What is expected: Once the line with "The height and width of the screenshot is (792, 1512)." is found in the entries below, repeat that line and every one after it exactly, ending at the last.

((

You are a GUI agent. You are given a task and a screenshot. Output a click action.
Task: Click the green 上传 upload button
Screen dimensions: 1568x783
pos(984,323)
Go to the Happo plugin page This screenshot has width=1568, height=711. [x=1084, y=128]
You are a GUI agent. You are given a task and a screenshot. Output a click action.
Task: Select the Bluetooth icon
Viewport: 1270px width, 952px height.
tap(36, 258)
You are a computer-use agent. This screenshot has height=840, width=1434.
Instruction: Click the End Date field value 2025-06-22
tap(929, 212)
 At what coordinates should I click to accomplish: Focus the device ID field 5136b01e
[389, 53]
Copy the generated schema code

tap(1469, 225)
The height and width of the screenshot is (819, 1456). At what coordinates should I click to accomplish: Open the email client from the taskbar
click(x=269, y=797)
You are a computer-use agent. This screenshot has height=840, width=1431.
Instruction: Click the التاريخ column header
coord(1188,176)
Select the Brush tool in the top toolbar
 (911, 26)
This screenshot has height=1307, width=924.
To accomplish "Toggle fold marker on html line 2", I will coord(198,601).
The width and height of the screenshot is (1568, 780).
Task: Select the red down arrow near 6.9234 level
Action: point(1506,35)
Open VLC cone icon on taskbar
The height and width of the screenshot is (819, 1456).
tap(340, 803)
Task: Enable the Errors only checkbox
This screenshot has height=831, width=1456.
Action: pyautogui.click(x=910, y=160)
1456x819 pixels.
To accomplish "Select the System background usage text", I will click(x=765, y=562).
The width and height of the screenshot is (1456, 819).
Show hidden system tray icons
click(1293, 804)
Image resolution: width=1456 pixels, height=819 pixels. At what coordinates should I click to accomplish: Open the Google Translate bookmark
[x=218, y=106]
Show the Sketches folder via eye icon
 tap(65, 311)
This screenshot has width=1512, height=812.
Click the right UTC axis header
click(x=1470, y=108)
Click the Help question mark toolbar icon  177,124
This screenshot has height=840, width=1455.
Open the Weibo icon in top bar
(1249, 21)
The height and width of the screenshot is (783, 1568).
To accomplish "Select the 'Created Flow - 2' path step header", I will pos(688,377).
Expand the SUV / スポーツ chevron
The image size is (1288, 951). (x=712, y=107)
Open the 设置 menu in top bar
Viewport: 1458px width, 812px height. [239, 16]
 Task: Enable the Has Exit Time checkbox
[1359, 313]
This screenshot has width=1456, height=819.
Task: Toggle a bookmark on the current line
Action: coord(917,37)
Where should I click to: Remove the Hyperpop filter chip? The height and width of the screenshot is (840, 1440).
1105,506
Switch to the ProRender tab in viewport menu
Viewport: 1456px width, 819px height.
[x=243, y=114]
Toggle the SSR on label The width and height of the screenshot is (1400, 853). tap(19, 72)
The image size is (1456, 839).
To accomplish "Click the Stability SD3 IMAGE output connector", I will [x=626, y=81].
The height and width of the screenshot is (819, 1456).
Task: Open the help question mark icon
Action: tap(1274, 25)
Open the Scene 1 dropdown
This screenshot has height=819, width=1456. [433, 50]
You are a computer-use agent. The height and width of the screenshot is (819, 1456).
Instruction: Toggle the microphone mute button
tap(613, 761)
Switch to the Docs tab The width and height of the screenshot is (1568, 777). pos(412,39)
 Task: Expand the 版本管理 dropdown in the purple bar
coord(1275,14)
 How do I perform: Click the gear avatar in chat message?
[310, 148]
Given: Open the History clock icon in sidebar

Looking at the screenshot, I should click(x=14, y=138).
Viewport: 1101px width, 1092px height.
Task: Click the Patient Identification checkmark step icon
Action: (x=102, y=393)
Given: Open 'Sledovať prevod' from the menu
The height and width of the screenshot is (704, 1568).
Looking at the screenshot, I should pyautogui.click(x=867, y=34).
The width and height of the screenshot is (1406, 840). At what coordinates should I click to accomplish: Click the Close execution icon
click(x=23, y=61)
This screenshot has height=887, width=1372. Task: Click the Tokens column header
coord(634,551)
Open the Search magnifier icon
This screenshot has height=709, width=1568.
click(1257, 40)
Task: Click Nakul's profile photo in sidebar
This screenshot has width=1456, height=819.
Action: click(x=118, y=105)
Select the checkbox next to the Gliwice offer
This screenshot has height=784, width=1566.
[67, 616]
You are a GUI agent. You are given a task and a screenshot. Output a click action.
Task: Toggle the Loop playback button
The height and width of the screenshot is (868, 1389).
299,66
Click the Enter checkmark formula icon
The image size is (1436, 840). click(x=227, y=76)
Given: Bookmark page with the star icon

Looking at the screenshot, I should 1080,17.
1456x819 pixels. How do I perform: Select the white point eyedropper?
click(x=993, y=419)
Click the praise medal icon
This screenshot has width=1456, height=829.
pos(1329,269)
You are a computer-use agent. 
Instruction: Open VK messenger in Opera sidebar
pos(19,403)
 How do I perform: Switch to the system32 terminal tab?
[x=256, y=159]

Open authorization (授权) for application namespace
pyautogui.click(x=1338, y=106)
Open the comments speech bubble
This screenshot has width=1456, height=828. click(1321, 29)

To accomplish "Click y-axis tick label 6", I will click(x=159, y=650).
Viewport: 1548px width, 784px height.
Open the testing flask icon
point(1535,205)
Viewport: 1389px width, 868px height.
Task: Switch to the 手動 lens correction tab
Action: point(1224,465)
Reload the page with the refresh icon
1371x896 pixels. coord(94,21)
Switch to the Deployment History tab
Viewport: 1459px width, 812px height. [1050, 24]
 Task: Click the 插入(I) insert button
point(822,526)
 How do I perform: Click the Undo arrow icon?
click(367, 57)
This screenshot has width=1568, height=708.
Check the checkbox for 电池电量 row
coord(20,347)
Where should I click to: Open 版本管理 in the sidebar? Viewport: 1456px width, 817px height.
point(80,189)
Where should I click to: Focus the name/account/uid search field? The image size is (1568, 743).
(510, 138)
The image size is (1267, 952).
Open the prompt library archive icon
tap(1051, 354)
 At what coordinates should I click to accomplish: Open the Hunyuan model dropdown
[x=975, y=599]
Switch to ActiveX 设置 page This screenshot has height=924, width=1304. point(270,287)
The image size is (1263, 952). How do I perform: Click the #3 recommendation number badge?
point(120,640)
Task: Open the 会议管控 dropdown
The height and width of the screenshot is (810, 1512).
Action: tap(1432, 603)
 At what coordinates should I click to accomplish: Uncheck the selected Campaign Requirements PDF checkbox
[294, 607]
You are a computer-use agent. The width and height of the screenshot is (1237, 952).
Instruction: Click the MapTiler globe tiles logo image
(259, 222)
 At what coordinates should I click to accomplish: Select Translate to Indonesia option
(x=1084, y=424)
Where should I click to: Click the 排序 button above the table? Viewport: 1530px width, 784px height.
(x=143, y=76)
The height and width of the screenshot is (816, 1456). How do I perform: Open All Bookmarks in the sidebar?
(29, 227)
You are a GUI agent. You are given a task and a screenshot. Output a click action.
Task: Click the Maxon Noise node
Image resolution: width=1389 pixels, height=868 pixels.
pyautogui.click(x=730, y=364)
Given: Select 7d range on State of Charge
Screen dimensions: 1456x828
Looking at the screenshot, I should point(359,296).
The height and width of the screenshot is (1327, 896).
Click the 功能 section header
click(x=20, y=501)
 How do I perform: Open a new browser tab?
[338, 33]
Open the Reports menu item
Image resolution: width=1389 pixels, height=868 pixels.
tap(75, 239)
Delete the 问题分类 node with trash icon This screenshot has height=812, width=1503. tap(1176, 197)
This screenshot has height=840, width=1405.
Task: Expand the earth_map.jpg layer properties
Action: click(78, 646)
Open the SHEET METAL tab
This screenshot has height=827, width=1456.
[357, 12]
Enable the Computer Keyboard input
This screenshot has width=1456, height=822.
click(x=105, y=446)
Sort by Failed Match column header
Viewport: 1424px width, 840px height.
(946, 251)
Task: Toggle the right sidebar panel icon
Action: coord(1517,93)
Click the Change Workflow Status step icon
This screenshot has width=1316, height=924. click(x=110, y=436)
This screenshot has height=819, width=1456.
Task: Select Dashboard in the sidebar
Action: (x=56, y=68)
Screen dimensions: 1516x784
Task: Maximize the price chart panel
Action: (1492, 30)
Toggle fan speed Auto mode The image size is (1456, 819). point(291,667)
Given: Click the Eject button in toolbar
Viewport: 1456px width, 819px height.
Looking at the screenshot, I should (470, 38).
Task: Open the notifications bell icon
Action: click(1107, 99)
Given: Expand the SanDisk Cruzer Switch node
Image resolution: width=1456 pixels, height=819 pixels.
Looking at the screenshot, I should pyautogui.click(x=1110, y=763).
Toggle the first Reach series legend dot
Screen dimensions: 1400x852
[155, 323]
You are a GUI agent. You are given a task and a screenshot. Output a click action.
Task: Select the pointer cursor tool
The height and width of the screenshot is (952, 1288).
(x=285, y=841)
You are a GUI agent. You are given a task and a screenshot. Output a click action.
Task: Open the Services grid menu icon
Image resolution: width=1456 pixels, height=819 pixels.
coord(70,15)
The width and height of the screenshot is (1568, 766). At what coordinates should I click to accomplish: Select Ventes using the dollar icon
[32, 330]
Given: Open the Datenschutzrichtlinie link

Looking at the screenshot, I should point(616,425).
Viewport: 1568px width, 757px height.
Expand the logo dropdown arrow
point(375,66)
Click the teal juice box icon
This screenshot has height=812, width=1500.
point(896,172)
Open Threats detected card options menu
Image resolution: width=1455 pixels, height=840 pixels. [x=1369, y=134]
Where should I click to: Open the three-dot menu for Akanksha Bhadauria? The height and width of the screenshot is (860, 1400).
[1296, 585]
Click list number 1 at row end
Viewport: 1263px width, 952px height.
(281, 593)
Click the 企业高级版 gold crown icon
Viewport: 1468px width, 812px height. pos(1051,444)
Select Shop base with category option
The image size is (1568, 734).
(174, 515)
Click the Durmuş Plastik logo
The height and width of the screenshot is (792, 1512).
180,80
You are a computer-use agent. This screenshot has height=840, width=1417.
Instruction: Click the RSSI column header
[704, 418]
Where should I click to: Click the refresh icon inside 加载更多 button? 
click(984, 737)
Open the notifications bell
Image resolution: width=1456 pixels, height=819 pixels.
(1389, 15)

))

Solved problem:
The height and width of the screenshot is (792, 1512).
180,80
You are a computer-use agent. This screenshot has height=840, width=1417.
Instruction: Click the RSSI column header
[704, 418]
Where should I click to: Click the refresh icon inside 加载更多 button? 
click(984, 737)
Open the notifications bell
Image resolution: width=1456 pixels, height=819 pixels.
(1389, 15)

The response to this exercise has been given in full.